- _What is needed_
Return, word for word, only the lines of the data below that lie between the line with "Task: Click the tallest pink Two or More bar" and the line with "The image size is (1500, 605).", those two lines included.

- _Data shown_
···
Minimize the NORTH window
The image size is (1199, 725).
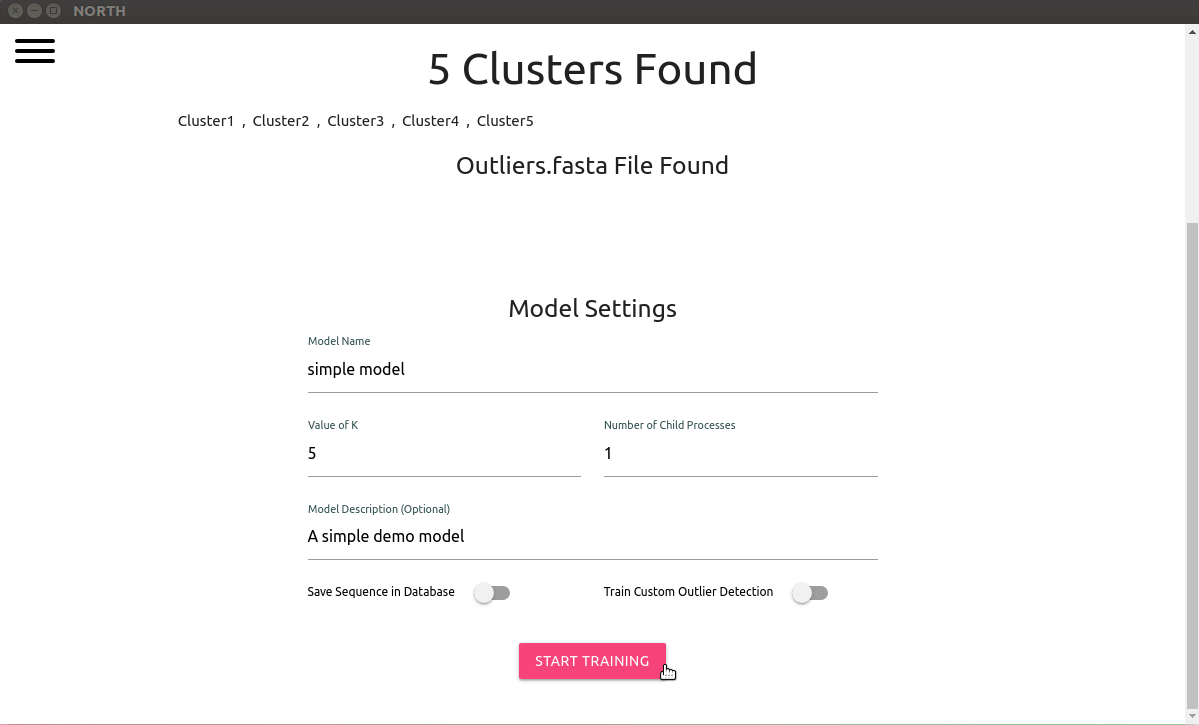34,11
···
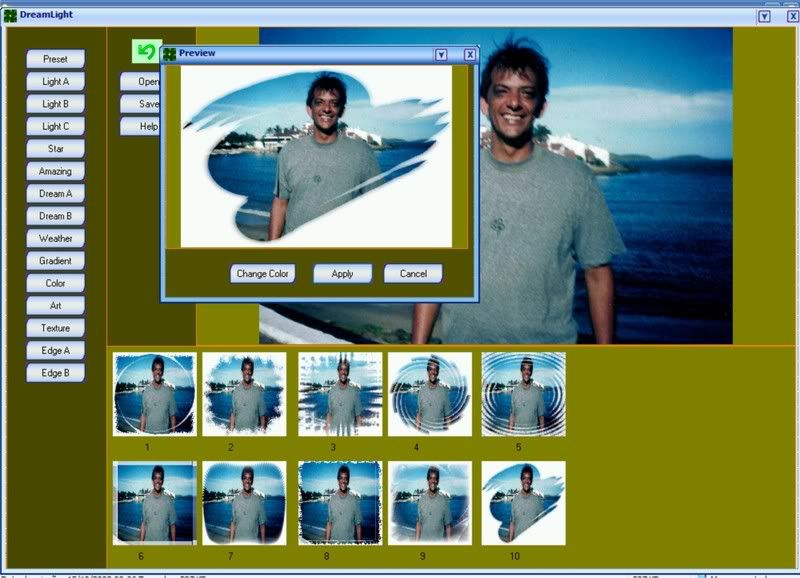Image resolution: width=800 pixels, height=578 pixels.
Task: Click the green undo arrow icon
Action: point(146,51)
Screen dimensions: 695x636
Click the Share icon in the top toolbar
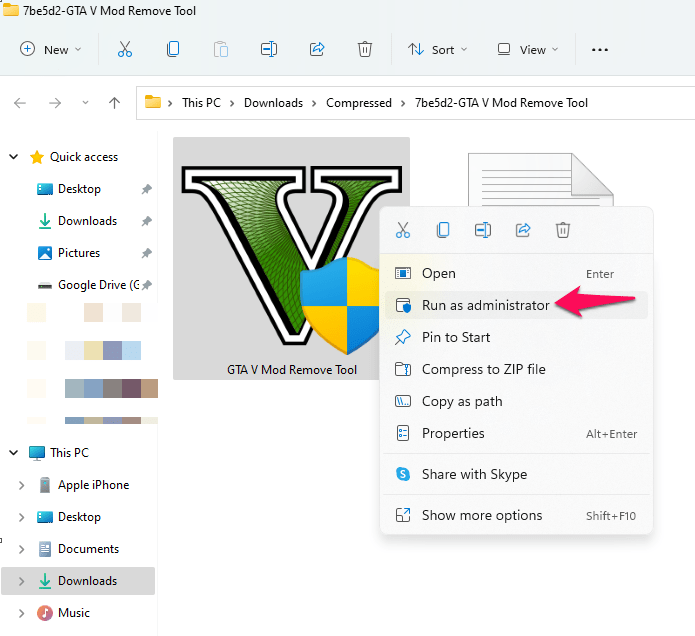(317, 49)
···
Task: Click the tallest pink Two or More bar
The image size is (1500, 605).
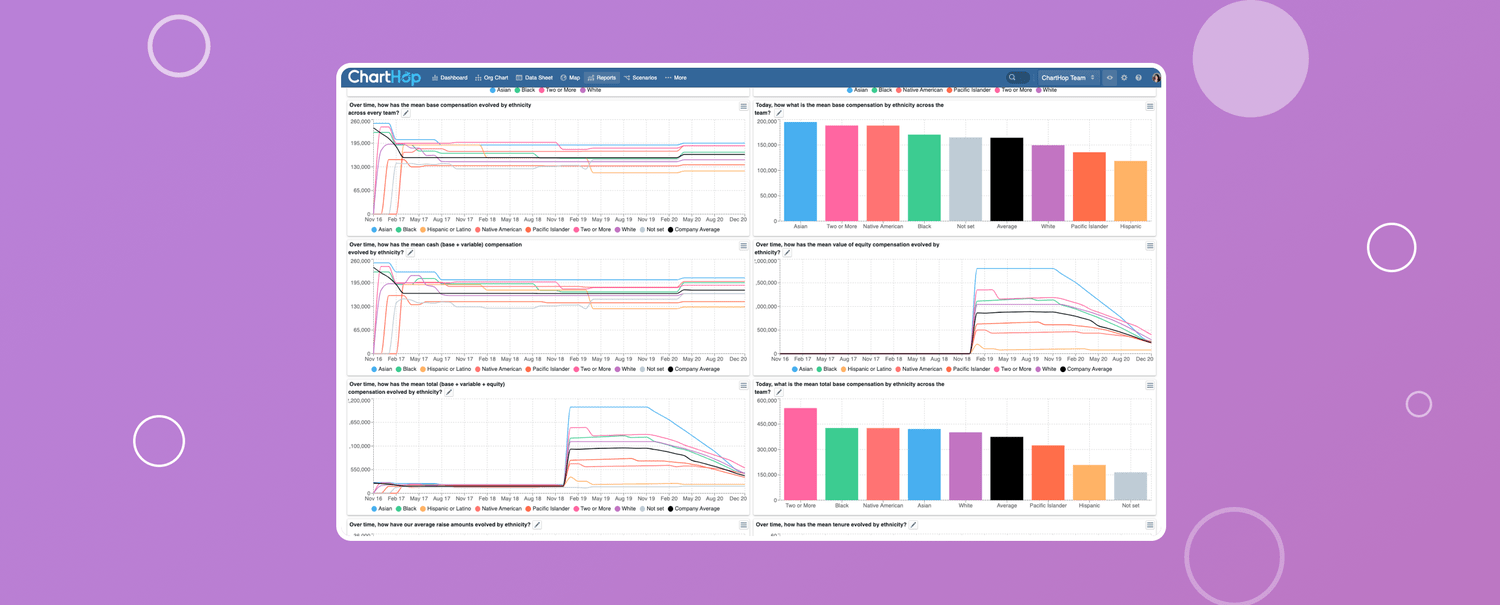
···
- _Solution to this exercise_
Task: Click the tallest pink Two or More bar
The image size is (1500, 605).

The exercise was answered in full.